◆ **Screen-element location listing**
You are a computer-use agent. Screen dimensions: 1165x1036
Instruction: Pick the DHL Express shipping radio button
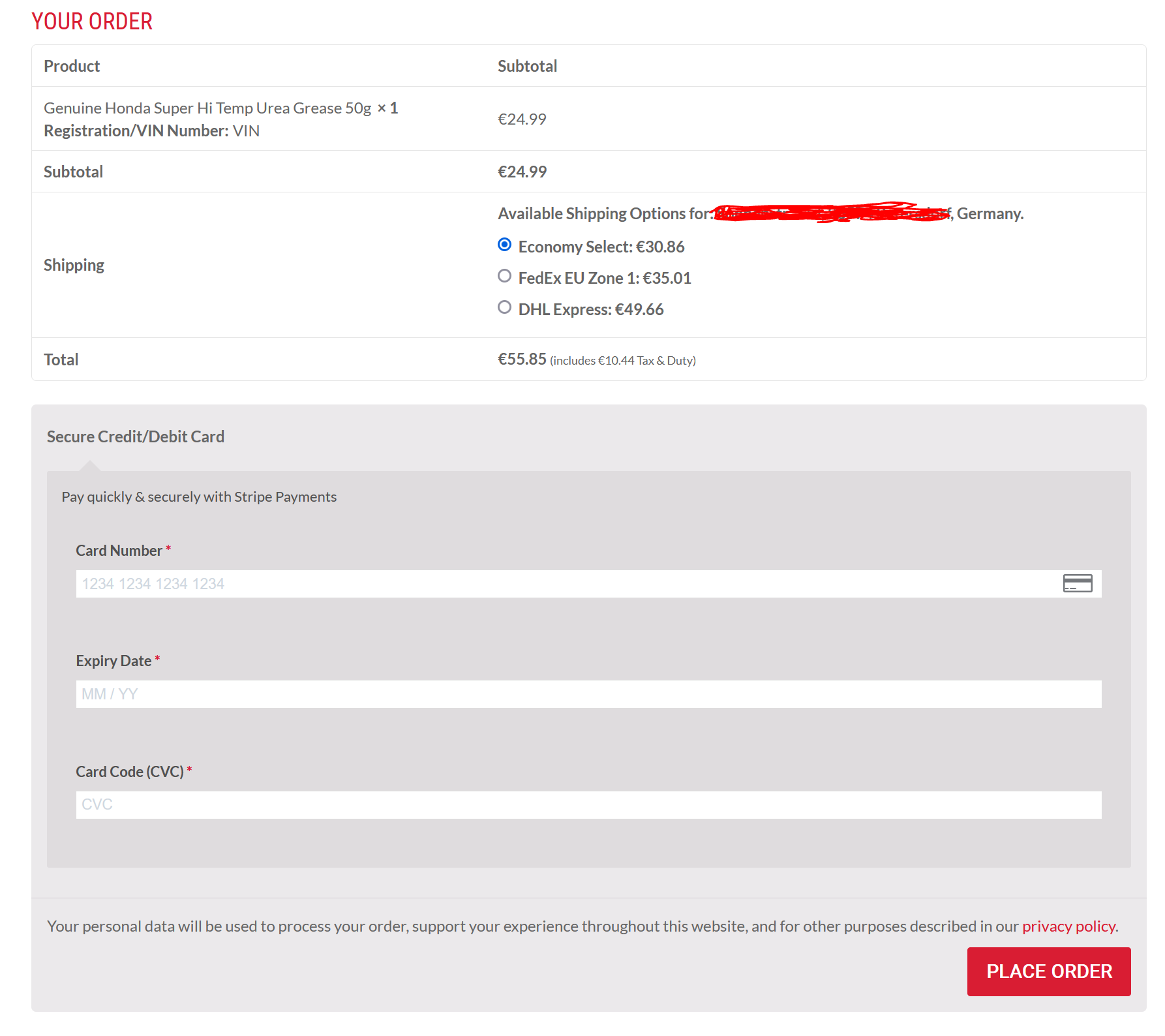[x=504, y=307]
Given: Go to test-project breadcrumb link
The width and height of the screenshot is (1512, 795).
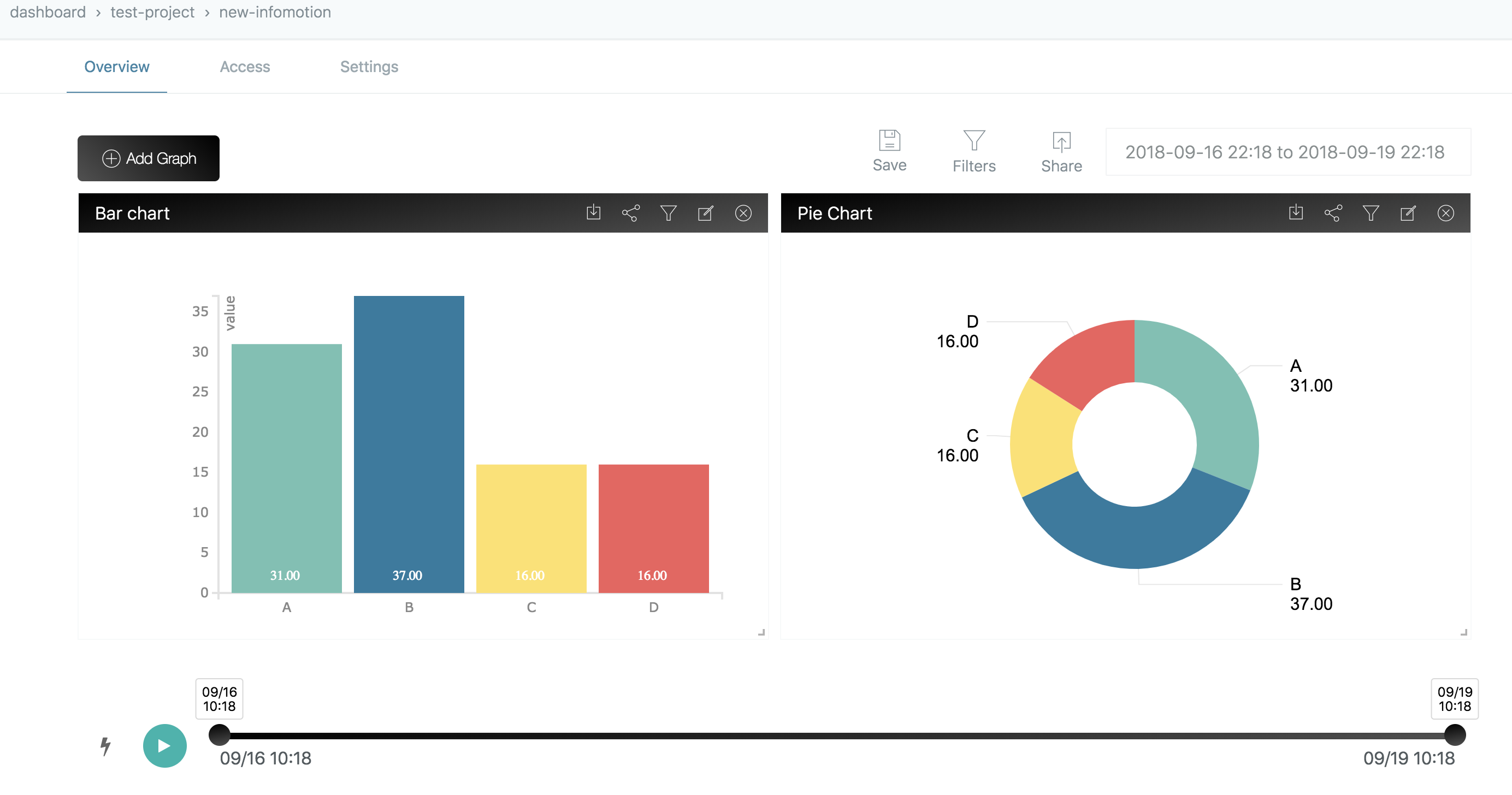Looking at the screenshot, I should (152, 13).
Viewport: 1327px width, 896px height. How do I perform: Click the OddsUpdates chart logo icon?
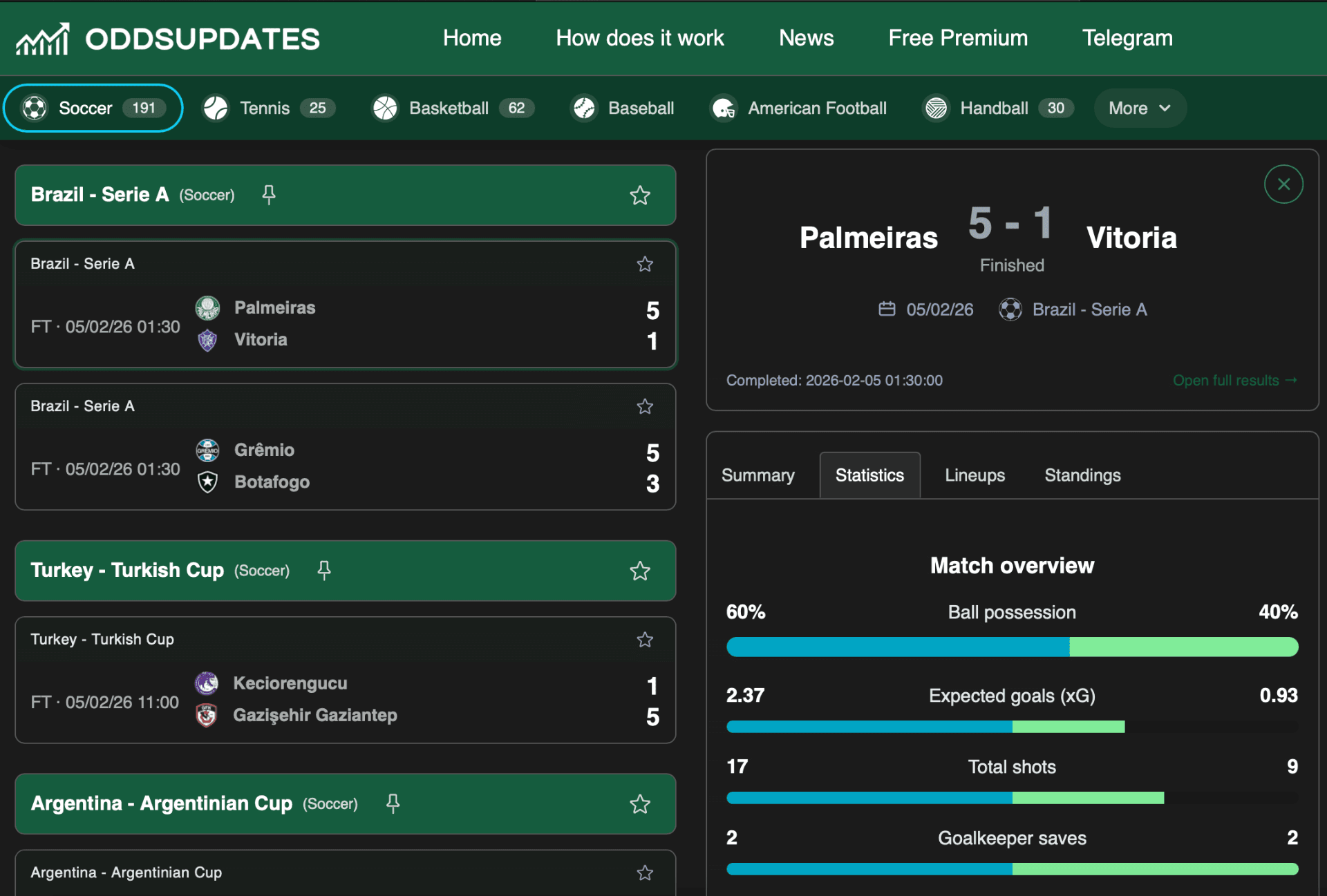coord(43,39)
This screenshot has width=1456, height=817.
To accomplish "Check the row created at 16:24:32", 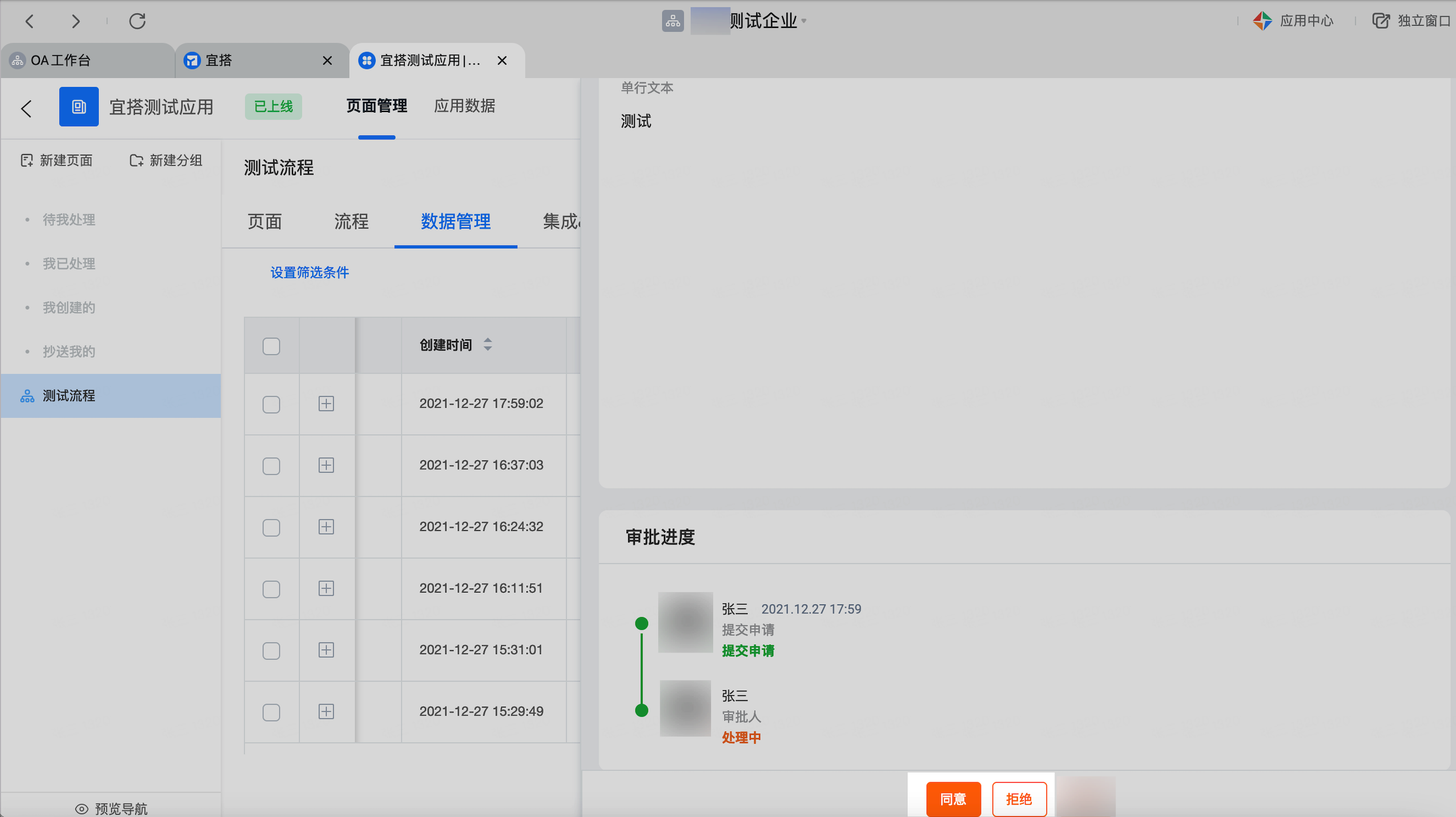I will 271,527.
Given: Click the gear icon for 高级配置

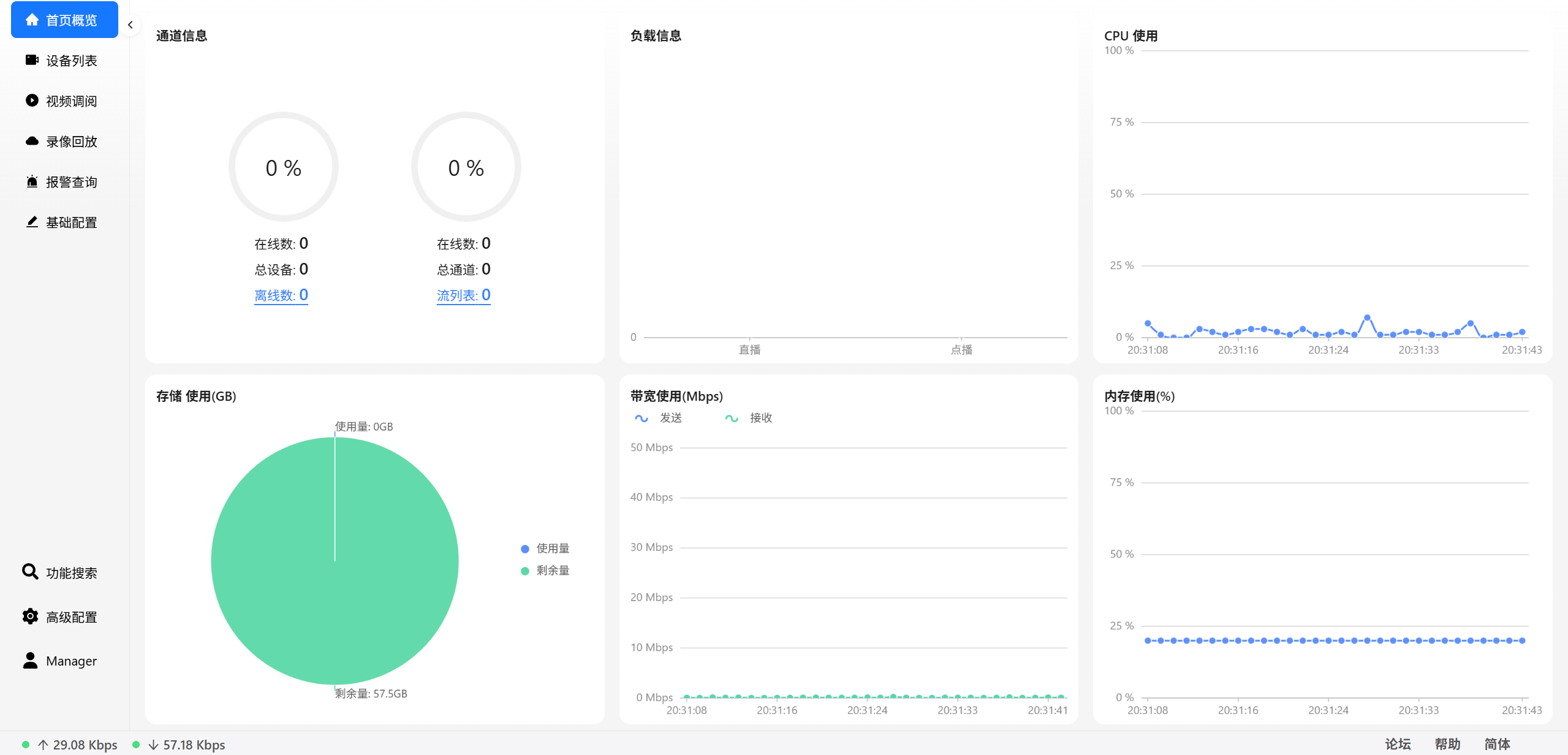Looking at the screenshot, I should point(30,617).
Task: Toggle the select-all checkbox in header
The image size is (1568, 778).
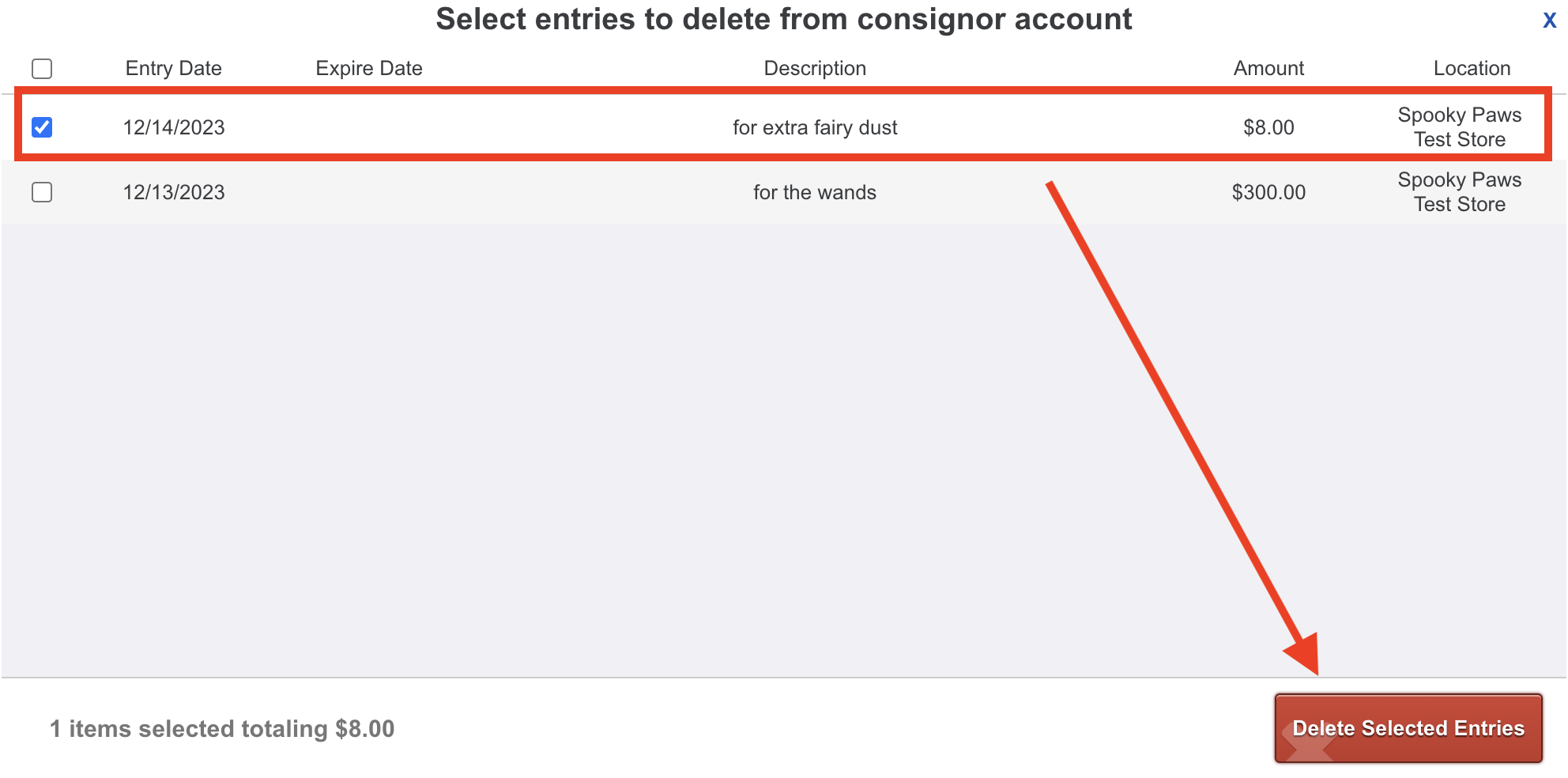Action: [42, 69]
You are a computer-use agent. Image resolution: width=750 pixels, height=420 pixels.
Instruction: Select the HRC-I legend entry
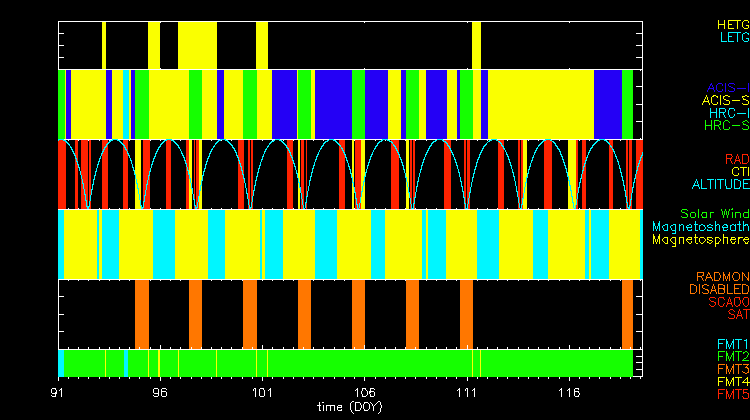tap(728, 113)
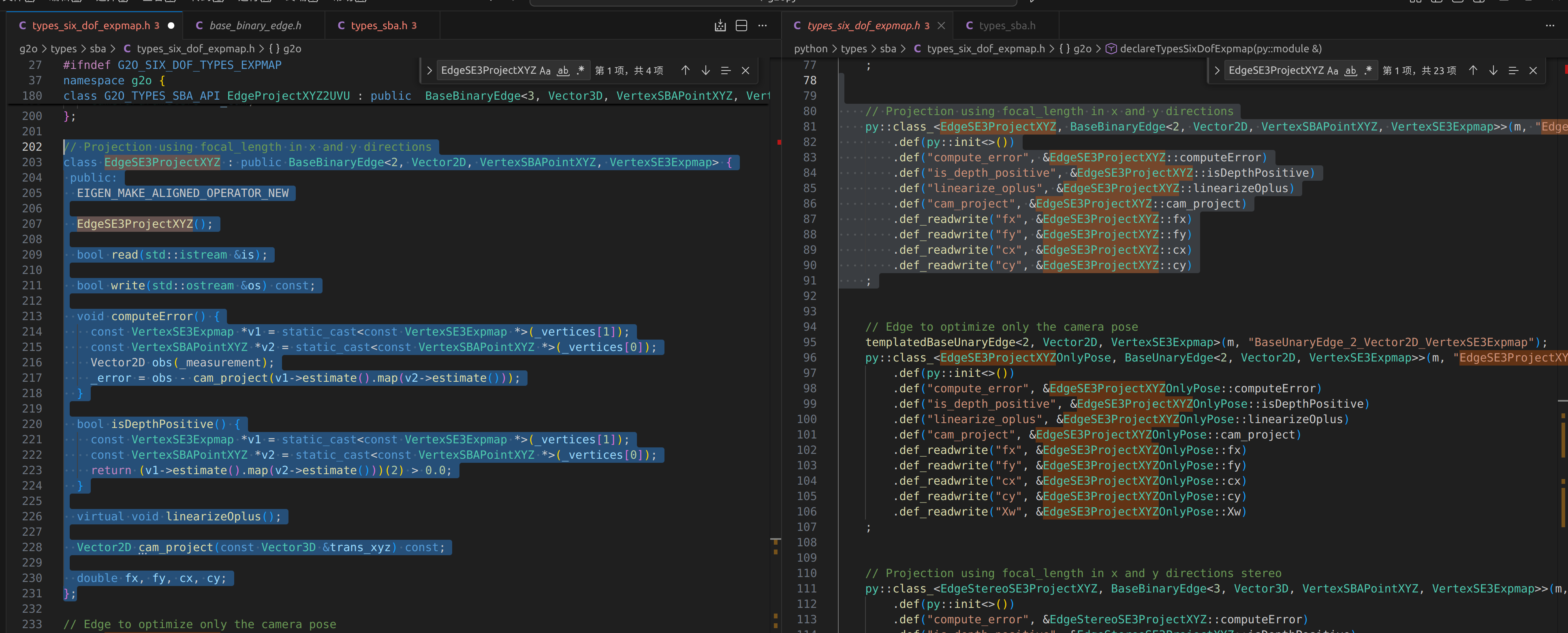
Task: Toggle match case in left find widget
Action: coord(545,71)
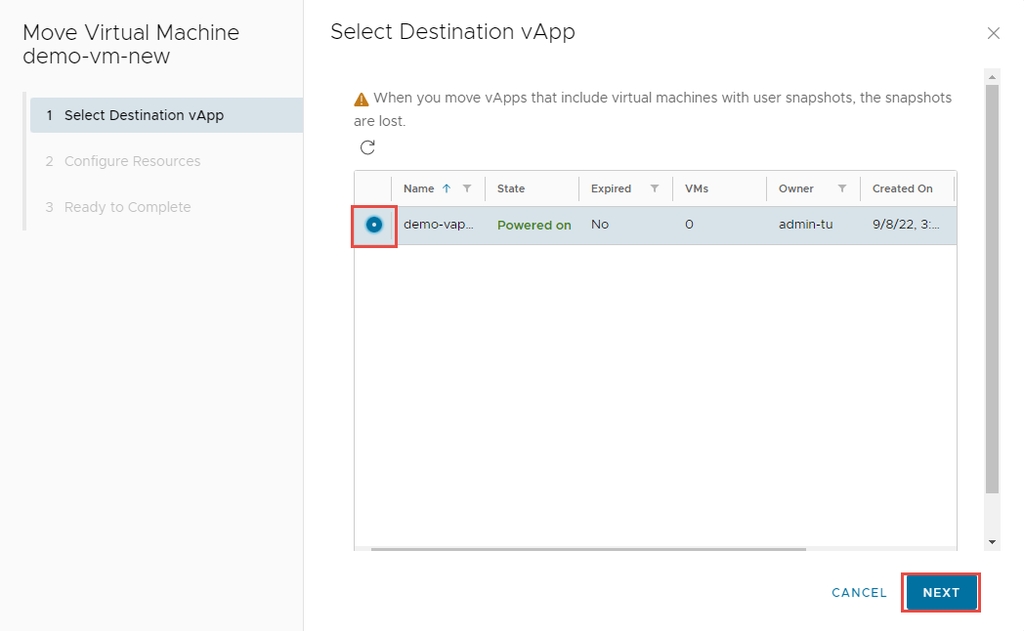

◆ **Exercise brief**
Copy the lines of the listing from the one containing "Given: Go to test-project breadcrumb link" through the one containing "coord(43,39)", both included, without the pictures.

◆ **Solution for this task**
Given: Go to test-project breadcrumb link
The width and height of the screenshot is (1512, 795).
Looking at the screenshot, I should (152, 13).
Viewport: 1327px width, 896px height. How do I perform: Click the OddsUpdates chart logo icon?
coord(43,39)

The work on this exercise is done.